Le 19 mai, Électricité de France (EDF, Baa1 négatif) a réduit son estimation de la production nucléaire française pour 2022 à 280-300TWh, soit 15 TWh de moins que sa précédente prévision de février. C’est ce qui est paru dans Moody’s vendredi dernier.
Cette réduction est due à des arrêts programmés prolongés de réacteurs pour lesquels un programme d’inspection en cours a confirmé des défauts de corrosion. EDF a déclaré qu’il n’était pas nécessaire à ce stade de programmer d’autres arrêts pour 2022. La compagnie a confirmé sa précédente estimation de la production nucléaire pour 2023 dans une fourchette de 300 à 330 TWh.
Si elle se réalise, cette dernière réduction de la production nucléaire pèsera davantage sur les résultats du groupe. EDF vend à terme sa production nucléaire estimée avant la fin de l’année budgétaire et, avec un parc dominé par le nucléaire et l’hydraulique, il y a peu de possibilités de remplacer la production perdue. EDF devra racheter l’électricité vendue alors que les prix de l’électricité en Europe restent élevés et volatils. La perte de production nucléaire aggrave la situation en France.
À titre d’illustration, un déficit de 15 TWh entraînera des coûts supplémentaires d’environ 4,2 milliards d’euros, en supposant que le prix couvert par EDF en 2022 soit d’environ 62-65 euros/MWh et que le prix de gros actuel soit d’environ 1 milliard d’euros, correspondant à environ 280 €/MWh. En l’absence de mesures d’atténuation supplémentaires, la perte de production pèsera sur la flexibilité financière du groupe et affaiblira davantage un profil de crédit affecté par l’apparente imprévisibilité de la production nucléaire en France.
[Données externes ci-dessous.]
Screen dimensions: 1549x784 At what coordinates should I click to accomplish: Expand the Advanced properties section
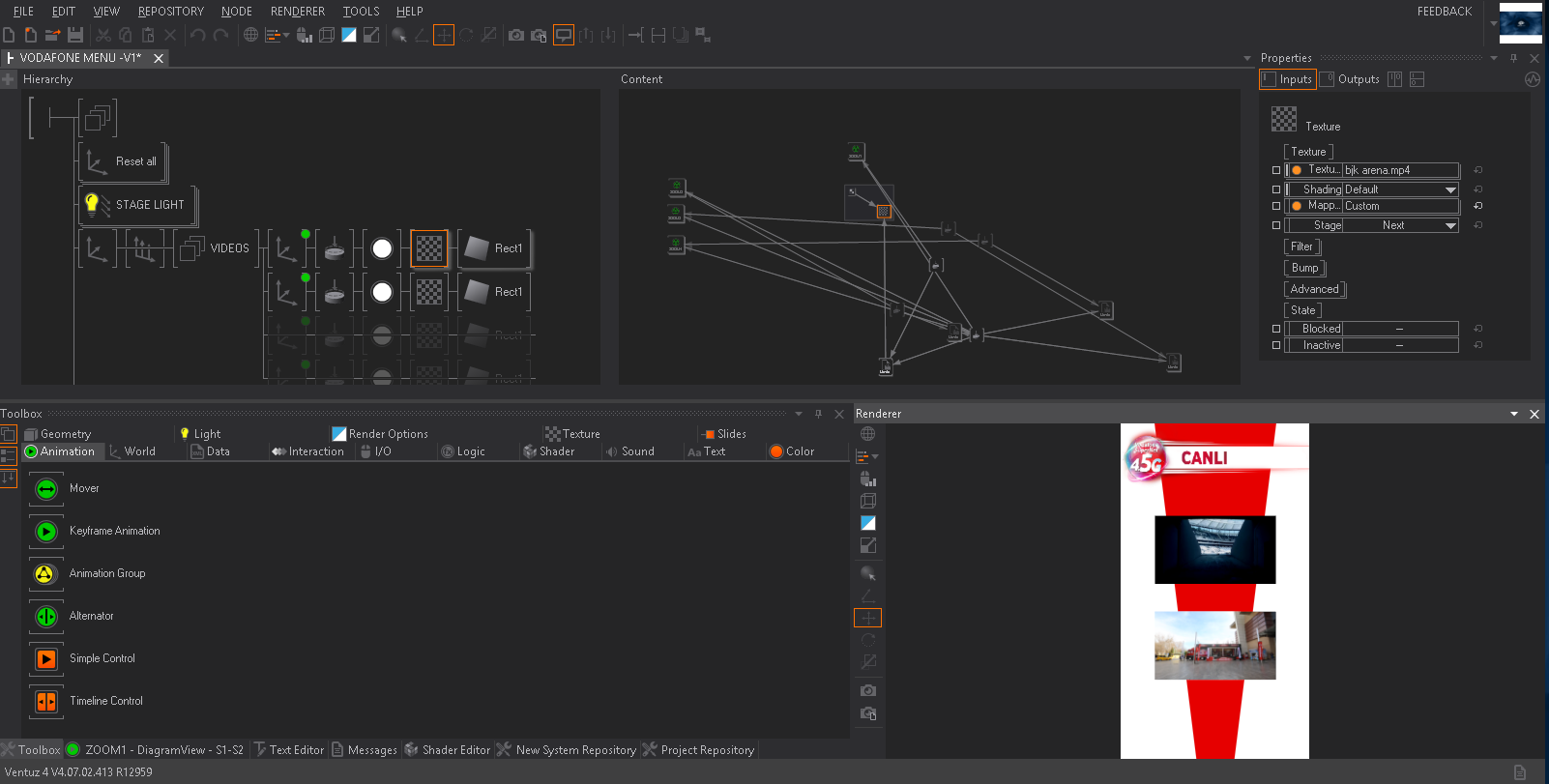coord(1314,289)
Depuis le début de l’année, EDF a révisé à trois reprises ses prévisions de production nucléaire française pour 2022. Le 13 janvier, elle a estimé qu’une production de 300 à 330 TWh, contre 330 à 360 TWh auparavant. Le 7 février, elle a encore abaissé cette estimation à 295-315 TWh. Quatre jours plus tard, le groupe a fortement réduit son estimation de production pour 2023 à 300-330 TWh contre 340-370 TWh.
Le risque qu’EDF révise à nouveau ses estimations pour 2022, 2023 ou les deux semble élevé. Le groupe doit encore terminer un audit métallurgique motivé par la détection de défauts de corrosion dans les réacteurs fin 2021, et doit encore recevoir l’approbation de l’Autorité de sûreté nucléaire française pour son programme de réparation prévu. En outre, le bilan d’EDF concernant la disponibilité de son parc nucléaire français est négatif, comme en témoigne le déclin structurel de la production nucléaire française au cours des 10 dernières années.
Depuis décembre 2021, EDF a détecté des défauts de corrosion à proximité des soudures sur des tuyauteries du circuit du système d’injection de sécurité sur ses réacteurs nucléaires de 1 450 et 1 300 MW. Depuis, elle a procédé à des contrôles et évaluations préventifs sur le reste de son parc, qui sont en cours. L’inspection de l’ensemble du parc devrait se prolonger jusqu’en 2023.
Avec un EBITDA déclaré de 18 milliards d’euros au 31 décembre 2021 et une capacité de production nette installée de 123 GW à la même date, EDF est l’un des plus grands services publics intégrés d’Europe, fournissant des services de production, de distribution et de fourniture d’électricité.
En France, le groupe est organisé autour de deux métiers: Production et Fourniture, où il est le producteur et fournisseur d’électricité dominant, et régulé, qui comprend principalement la distribution d’électricité à travers sa filiale Enedis.